(Stored records)
============

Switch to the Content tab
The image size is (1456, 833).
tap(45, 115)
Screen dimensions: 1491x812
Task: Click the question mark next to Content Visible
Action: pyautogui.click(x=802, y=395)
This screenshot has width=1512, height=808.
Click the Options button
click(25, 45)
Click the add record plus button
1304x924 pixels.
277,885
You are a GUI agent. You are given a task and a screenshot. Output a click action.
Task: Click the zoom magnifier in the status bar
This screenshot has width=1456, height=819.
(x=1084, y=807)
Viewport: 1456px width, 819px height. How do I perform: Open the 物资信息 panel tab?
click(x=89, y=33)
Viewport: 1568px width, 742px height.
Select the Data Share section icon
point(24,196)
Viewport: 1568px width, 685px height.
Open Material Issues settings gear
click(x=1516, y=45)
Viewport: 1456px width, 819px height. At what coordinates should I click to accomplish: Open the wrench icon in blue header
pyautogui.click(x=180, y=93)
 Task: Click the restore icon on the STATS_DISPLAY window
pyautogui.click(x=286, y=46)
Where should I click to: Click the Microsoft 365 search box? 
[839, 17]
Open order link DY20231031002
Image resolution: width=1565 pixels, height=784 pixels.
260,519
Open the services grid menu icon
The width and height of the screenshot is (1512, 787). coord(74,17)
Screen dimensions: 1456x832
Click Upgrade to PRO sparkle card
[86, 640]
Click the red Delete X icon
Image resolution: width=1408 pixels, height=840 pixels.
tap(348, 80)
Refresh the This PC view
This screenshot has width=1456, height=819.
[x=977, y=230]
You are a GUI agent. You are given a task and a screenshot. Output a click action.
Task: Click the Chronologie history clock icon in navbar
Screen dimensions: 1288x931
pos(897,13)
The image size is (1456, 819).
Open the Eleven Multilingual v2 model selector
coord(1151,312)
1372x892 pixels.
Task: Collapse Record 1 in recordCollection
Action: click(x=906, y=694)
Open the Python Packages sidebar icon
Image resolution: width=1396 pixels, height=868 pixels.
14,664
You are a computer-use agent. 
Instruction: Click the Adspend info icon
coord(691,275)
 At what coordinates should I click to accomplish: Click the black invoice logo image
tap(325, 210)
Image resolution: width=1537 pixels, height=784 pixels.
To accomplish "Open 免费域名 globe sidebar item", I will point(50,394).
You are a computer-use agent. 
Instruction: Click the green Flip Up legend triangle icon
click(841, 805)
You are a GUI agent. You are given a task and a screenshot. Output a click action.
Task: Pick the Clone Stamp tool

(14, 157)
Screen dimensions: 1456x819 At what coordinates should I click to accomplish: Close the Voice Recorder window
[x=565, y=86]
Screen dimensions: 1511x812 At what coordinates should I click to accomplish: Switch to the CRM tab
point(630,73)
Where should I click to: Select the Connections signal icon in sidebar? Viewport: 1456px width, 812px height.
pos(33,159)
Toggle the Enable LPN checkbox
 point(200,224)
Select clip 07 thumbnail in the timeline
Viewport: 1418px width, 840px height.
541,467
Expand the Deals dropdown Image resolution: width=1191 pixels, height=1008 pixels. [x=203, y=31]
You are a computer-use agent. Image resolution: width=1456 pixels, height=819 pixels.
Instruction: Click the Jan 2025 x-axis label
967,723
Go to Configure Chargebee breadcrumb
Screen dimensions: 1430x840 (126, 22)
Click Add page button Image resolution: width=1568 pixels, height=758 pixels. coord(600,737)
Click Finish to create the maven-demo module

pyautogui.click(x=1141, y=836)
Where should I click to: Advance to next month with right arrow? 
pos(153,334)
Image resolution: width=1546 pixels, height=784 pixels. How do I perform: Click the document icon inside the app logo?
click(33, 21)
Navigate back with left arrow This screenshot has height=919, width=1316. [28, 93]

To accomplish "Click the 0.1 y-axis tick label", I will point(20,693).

============

◆ Directions: Word for word, return each of the entries.

◆ Solution for this exercise:
Switch to the Content tab
The image size is (1456, 833).
tap(45, 115)
Screen dimensions: 1491x812
Task: Click the question mark next to Content Visible
Action: pyautogui.click(x=802, y=395)
This screenshot has width=1512, height=808.
Click the Options button
click(25, 45)
Click the add record plus button
1304x924 pixels.
277,885
You are a GUI agent. You are given a task and a screenshot. Output a click action.
Task: Click the zoom magnifier in the status bar
This screenshot has width=1456, height=819.
(x=1084, y=807)
Viewport: 1456px width, 819px height. How do I perform: Open the 物资信息 panel tab?
click(x=89, y=33)
Viewport: 1568px width, 742px height.
Select the Data Share section icon
point(24,196)
Viewport: 1568px width, 685px height.
Open Material Issues settings gear
click(x=1516, y=45)
Viewport: 1456px width, 819px height. At what coordinates should I click to accomplish: Open the wrench icon in blue header
pyautogui.click(x=180, y=93)
 Task: Click the restore icon on the STATS_DISPLAY window
pyautogui.click(x=286, y=46)
Where should I click to: Click the Microsoft 365 search box? 
[839, 17]
Open order link DY20231031002
Image resolution: width=1565 pixels, height=784 pixels.
260,519
Open the services grid menu icon
The width and height of the screenshot is (1512, 787). coord(74,17)
Screen dimensions: 1456x832
Click Upgrade to PRO sparkle card
[86, 640]
Click the red Delete X icon
Image resolution: width=1408 pixels, height=840 pixels.
tap(348, 80)
Refresh the This PC view
This screenshot has width=1456, height=819.
[x=977, y=230]
You are a GUI agent. You are given a task and a screenshot. Output a click action.
Task: Click the Chronologie history clock icon in navbar
Screen dimensions: 1288x931
pos(897,13)
The image size is (1456, 819).
Open the Eleven Multilingual v2 model selector
coord(1151,312)
1372x892 pixels.
Task: Collapse Record 1 in recordCollection
Action: click(x=906, y=694)
Open the Python Packages sidebar icon
Image resolution: width=1396 pixels, height=868 pixels.
14,664
You are a computer-use agent. 
Instruction: Click the Adspend info icon
coord(691,275)
 At what coordinates should I click to accomplish: Click the black invoice logo image
tap(325, 210)
Image resolution: width=1537 pixels, height=784 pixels.
To accomplish "Open 免费域名 globe sidebar item", I will point(50,394).
You are a computer-use agent. 
Instruction: Click the green Flip Up legend triangle icon
click(841, 805)
You are a GUI agent. You are given a task and a screenshot. Output a click action.
Task: Pick the Clone Stamp tool

(14, 157)
Screen dimensions: 1456x819 At what coordinates should I click to accomplish: Close the Voice Recorder window
[x=565, y=86]
Screen dimensions: 1511x812 At what coordinates should I click to accomplish: Switch to the CRM tab
point(630,73)
Where should I click to: Select the Connections signal icon in sidebar? Viewport: 1456px width, 812px height.
pos(33,159)
Toggle the Enable LPN checkbox
 point(200,224)
Select clip 07 thumbnail in the timeline
Viewport: 1418px width, 840px height.
541,467
Expand the Deals dropdown Image resolution: width=1191 pixels, height=1008 pixels. [x=203, y=31]
You are a computer-use agent. Image resolution: width=1456 pixels, height=819 pixels.
Instruction: Click the Jan 2025 x-axis label
967,723
Go to Configure Chargebee breadcrumb
Screen dimensions: 1430x840 (126, 22)
Click Add page button Image resolution: width=1568 pixels, height=758 pixels. coord(600,737)
Click Finish to create the maven-demo module

pyautogui.click(x=1141, y=836)
Where should I click to: Advance to next month with right arrow? 
pos(153,334)
Image resolution: width=1546 pixels, height=784 pixels. How do I perform: Click the document icon inside the app logo?
click(33, 21)
Navigate back with left arrow This screenshot has height=919, width=1316. [28, 93]

To accomplish "Click the 0.1 y-axis tick label", I will point(20,693).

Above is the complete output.